Одуванчик для Тафгая - стр. 27
Он кривится. Потом оборачивается на мою кровать. Хватает сложенный плед. Подходит ко мне и заворачивает меня в него.
— Что? Передумал? Передумал теперь? Давай, бери и проваливай!
Я выворачиваюсь из рук парня. Прохожу к кровати, забираюсь на неё, скидываю плед. Ложусь на спину. Развожу широко ноги.
— Давай. Бери. Бери то, чего ты так сильно хотел.
И отворачиваю голову. Смотрю на подоконник, на зайца, которого мне дарили на пятый день рождения. Из глаз непрерывно текут слёзы. Впитываются в подушку. Я слышу тяжёлый вздох. Я не слышу, как Аким подходит ко мне и опускается рядом со мной на кровать. Он приподнимает меня и натягивает футболку на моё дрожащее тело. После чего заворачивает в плед. Притискивает к себе. Обхватывает руками поперёк тела. Не даёт мне вырваться.
— Всё. Выдохни, Одуванчик. Выдохни. Успокойся.
— Ты хотел ведь этого. Хотел. Я тебе предлагаю. Бери. Бери, чёрт возьми. И проваливай.
— Я не насильник, Лена.
— Ты сказал, что получишь своё, — пустым и безжизненным голосом говорю я. — Сказал, что всё равно возьмёшь меня. Но это никогда не случится по обоюдному желанию. Я тебя не хочу. Ты меня не привлекаешь.

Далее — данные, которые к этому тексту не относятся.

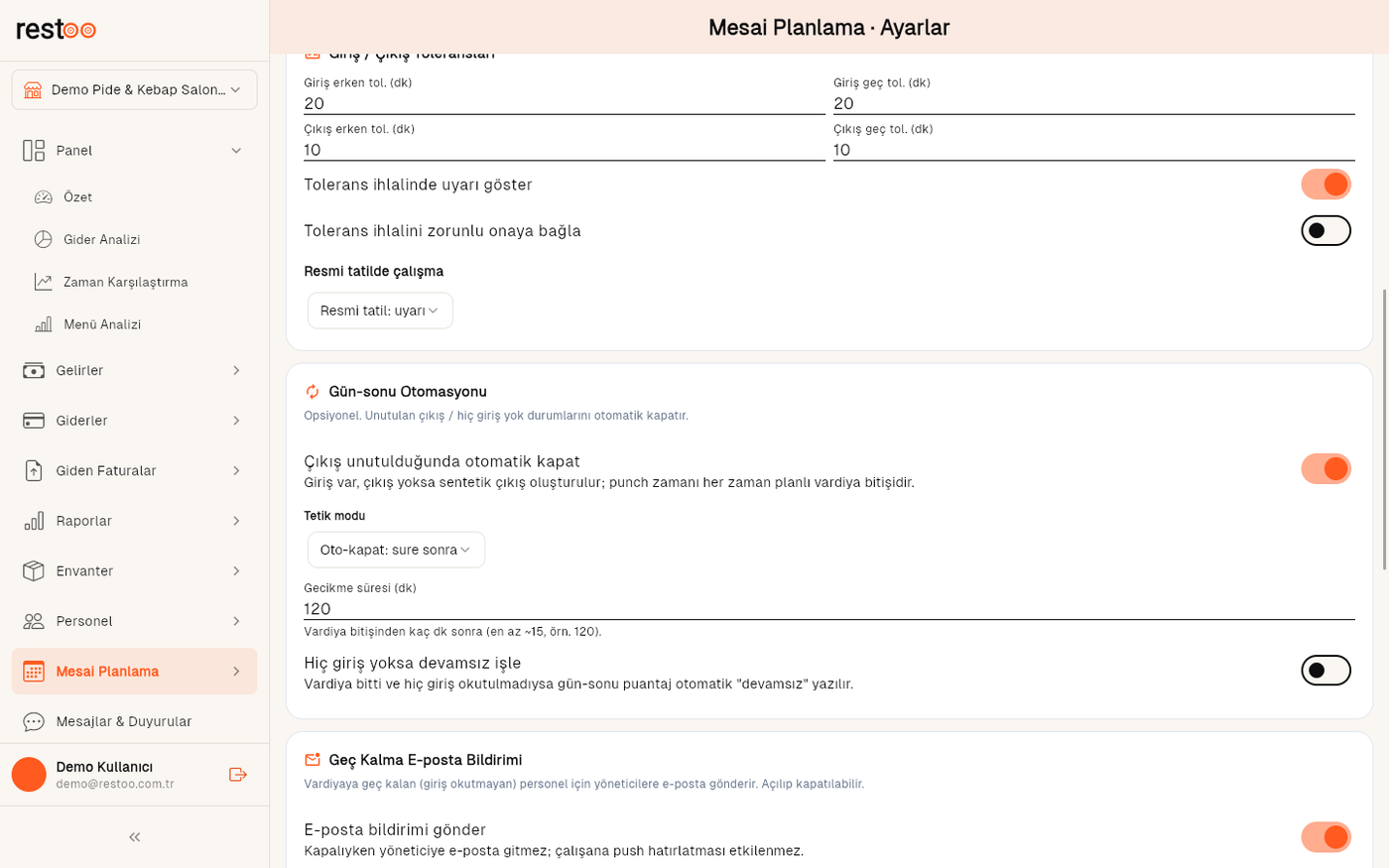Click the page's vertical scrollbar thumb

tap(1385, 430)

— Ладно. Хорошо, — отвечает тихо и с виной в голосе. — Ты восприняла мои слова слишком буквально.
— А как я должна воспринимать слова человека, который постоянно зажимает меня постоянно? Который говорит, что единственное, чего он хочет от меня — плотские утехи. Который знает, где я живу. Который караулит меня в подъезде и вламывается в мою квартиру. Даже там, в душе, ты залез рукой мне в штаны, хотя я просила не делать этого.

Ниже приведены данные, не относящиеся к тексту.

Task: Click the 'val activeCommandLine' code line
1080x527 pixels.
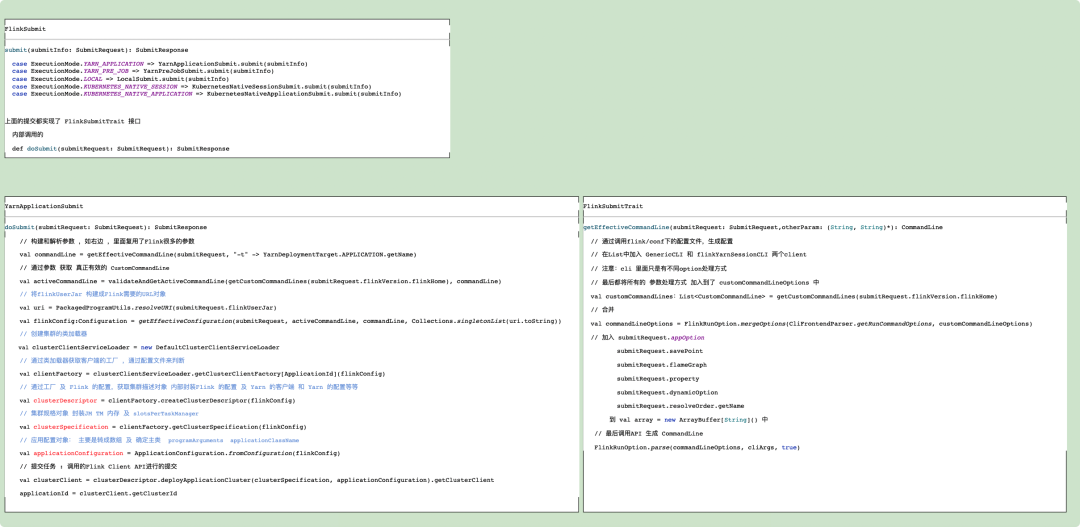Action: pyautogui.click(x=260, y=282)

Я жду, что Аким скажет, что я сама его хотела. Что я сама не убрала потом руку с его напряжения и довела его до финала. Но он молчит. Молчит и сжимает меня в руках.
— Мудак ещё тот, — хрипло выдыхает он в макушку.
Я закрываю глаза. И вздрагиваю, когда слышу тихий вопрос:
— Из-за чего она умерла?
Я сразу понимаю, кого он имеет в виду. Начинают дрожать всем телом. Вновь тихо начинаю плакать.
— Она много пила. Очень много. И иногда компанию ей составляли… — голос срывается. — Ей составляли компанию… И в тот раз тоже. Случилась драка. Спасти её не успели. Она потеряла много крови. Некоторое время лежала в коме. Ей пытались спасти. Но не вышло.
Всхлипываю. Сжимаюсь ещё сильнее. Подтягиваю колени к груди и снова плачу. Теперь ещё горше, чем за весь этот день. А Аким ничего не говорит. Прижимает к себе. И не отнимает губ от моей макушки.
— Плачь, Одуванчик. Плачь, — шепчет едва слышно.
И я плачу. Не глуша всхлипы. Не стесняясь громко шмыгать носом и тоскливо завывать. Услышала, как в стену со всей силы ударил кулаком отец.
— Рот свой поганый закрой, потаскуха.
Я тут же в испуге сжалась. Зажала рот ладонями. Почувствовала, как сильно напрягся за спиной Аким. Как его огромное горячее и сильное тело стало каменным. Он приподнялся на локте.
— Это твой отец? — спрашивает с яростью в голосе.
— Да. Тише. Прошу тебя. Я не хочу, чтобы он пришёл, — умоляю шёпотом Акима. — Прошу! — повторяю, когда он собирается подняться.
Быстро поворачиваюсь и руками обхватываю парня. Заваливаю его на кровать. Залезаю на него, наваливаюсь телом и шепчу в подбородок, цепляя влажными губами гладкую кожу.
— Прошу. Не стоит лезть.
— Как он смеет? — вдруг рычит с яростью. — Он оскорбил тебя.